* **Short exercise A**
Reproduce the records with click coordinates below line for line, leaving out the pictures.

* **Supplied text**
* * * * *
A founder's guide to GTM strategy: Getting your first 100 customers

You've built something promising. Early users seem excited. Investors are intrigued. But as you look toward scaling, a sobering reality emerges: According to CB Insights’ analysis of startup failures, 35 percent of startups fail because they build something without real market need; another 20 percent get outcompeted trying to reach customers. You don't want to be one of those statistics.
This guide won't give you platitudes like “know your audience.” Instead, it offers frameworks and tactical advice to validate your market, build your go-to-market (GTM) motion, and acquire your first 100 customers. Based on insights from successful founders and Mercury's experience helping early-stage companies scale, we'll explore what actually works when transitioning from nascent idea to sustainable growth.
As Mallory Contois, Head of Community at Mercury, says: “Some combination of luck, grit, skill, and timing separates companies that successfully acquire their first 100 customers from those that struggle.” Let’s break down how to put the odds in your favor.
Start with genuine validation
The most common GTM mistake isn't choosing the wrong channels or hiring too early — it’s failing to properly validate your market before scaling.
“Not having enough, or the right, conversations with their customers is the biggest misstep we see with early-stage founders,” Contois says. “Your first job is to deeply understand your ideal customer profile (ICP) and how they relate to the problem you're solving.”
* * * * *
* **Short exercise B**
Per the go-to-market guide above, what share of startups fail because they build something with no real market need?
* * * * *
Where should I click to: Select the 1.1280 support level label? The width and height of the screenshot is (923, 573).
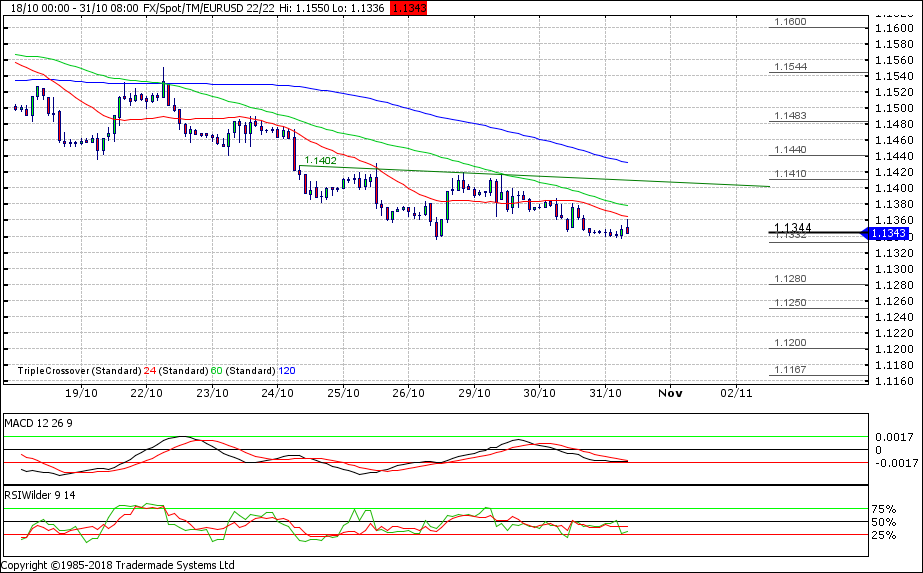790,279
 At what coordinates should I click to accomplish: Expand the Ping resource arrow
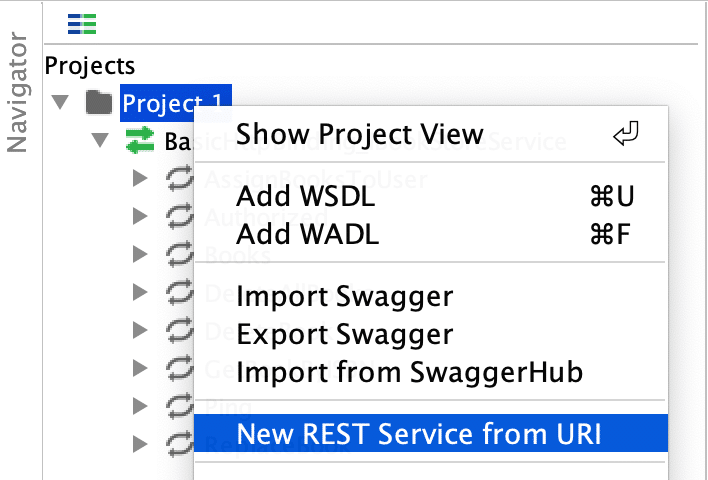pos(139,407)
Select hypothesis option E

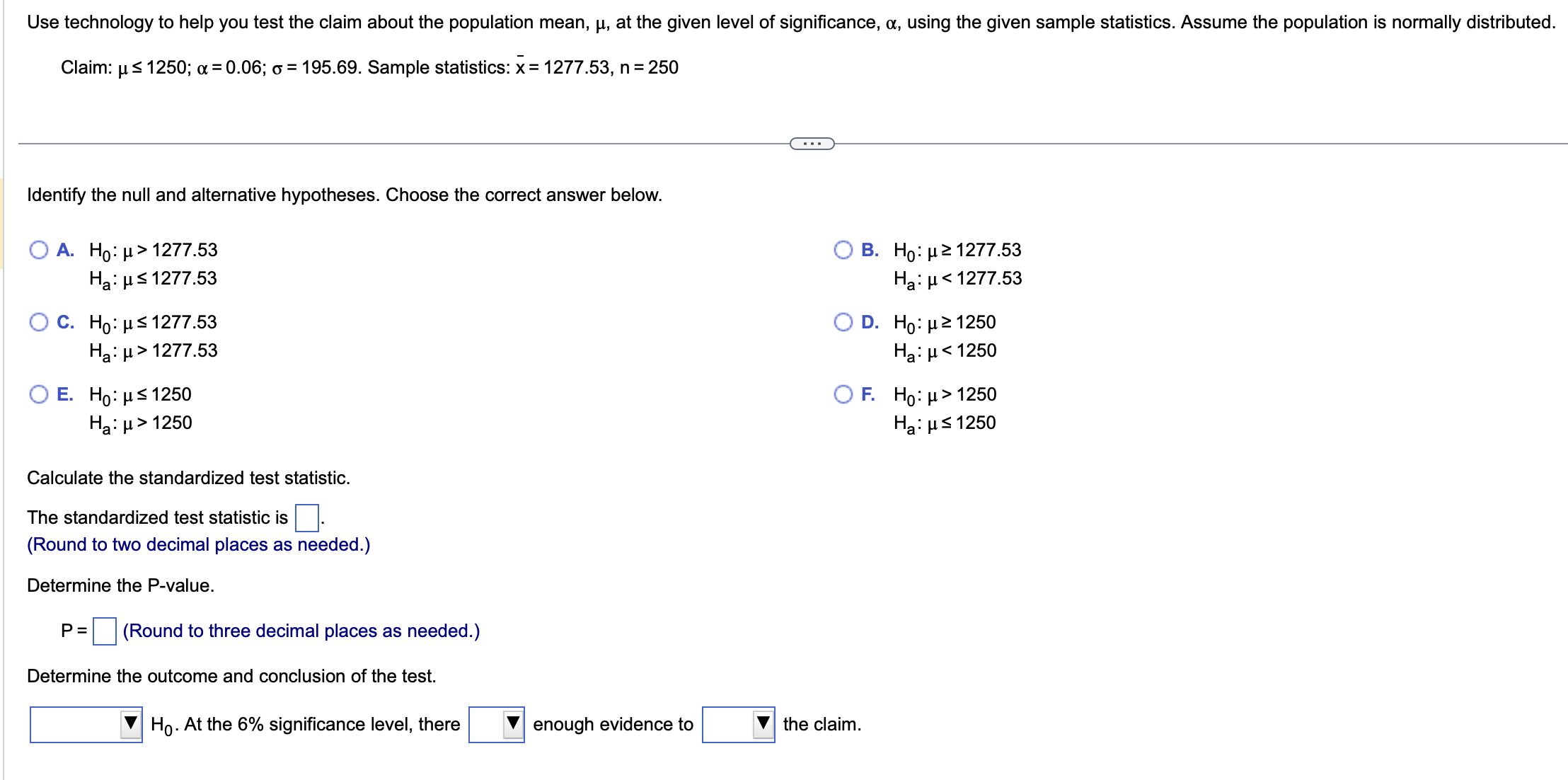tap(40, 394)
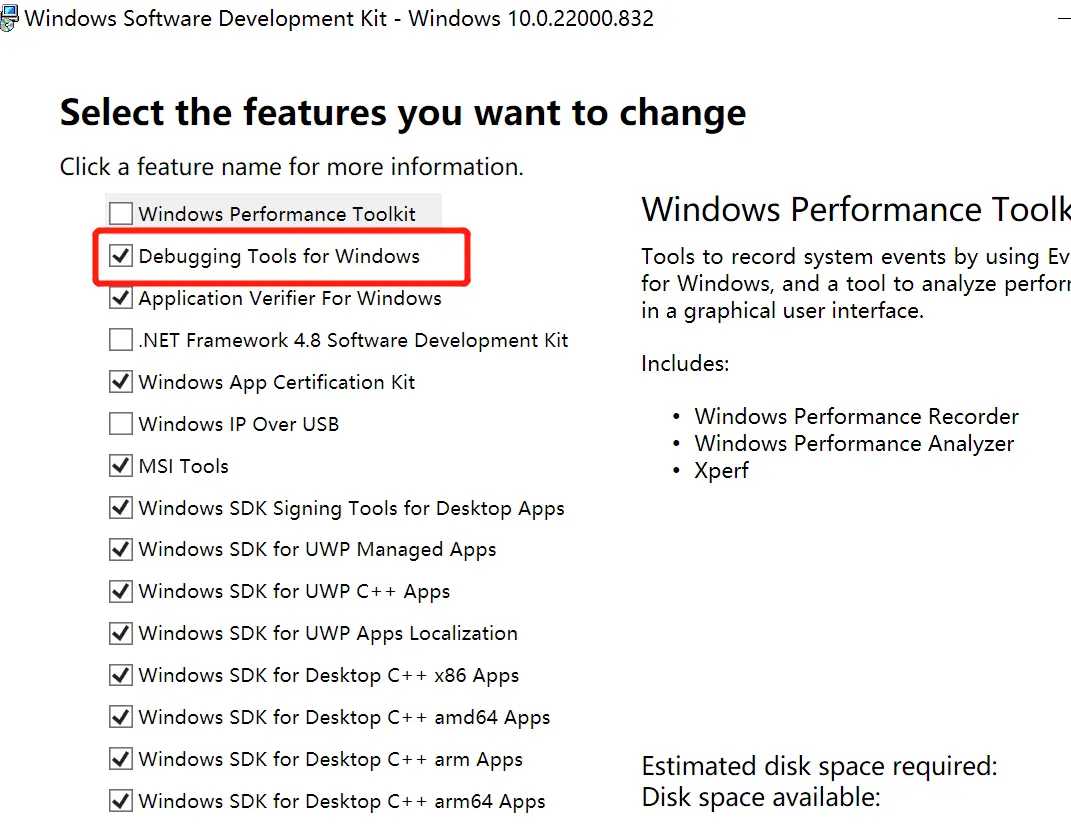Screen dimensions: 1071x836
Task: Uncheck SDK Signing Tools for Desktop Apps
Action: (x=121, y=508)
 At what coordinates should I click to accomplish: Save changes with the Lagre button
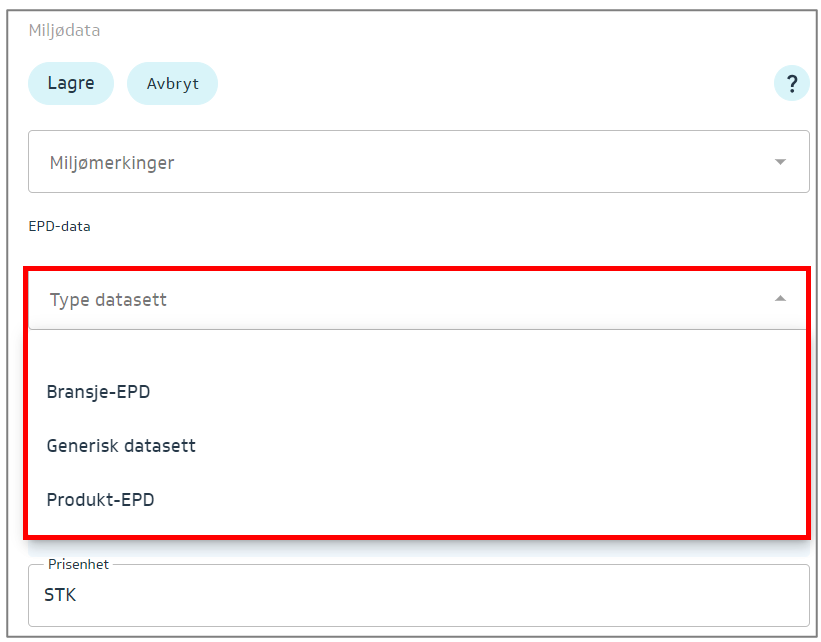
* * * * *
* **Exercise solution A**
Where should I click to: Select the 1.1280 support level label? The width and height of the screenshot is (923, 573).
790,279
 At what coordinates should I click to accomplish: Expand the Ping resource arrow
pos(139,407)
Select hypothesis option E

tap(40, 394)
Screen dimensions: 1071x836
Task: Uncheck SDK Signing Tools for Desktop Apps
Action: (x=121, y=508)
 At what coordinates should I click to accomplish: Save changes with the Lagre button

* **Exercise solution B**
35 percent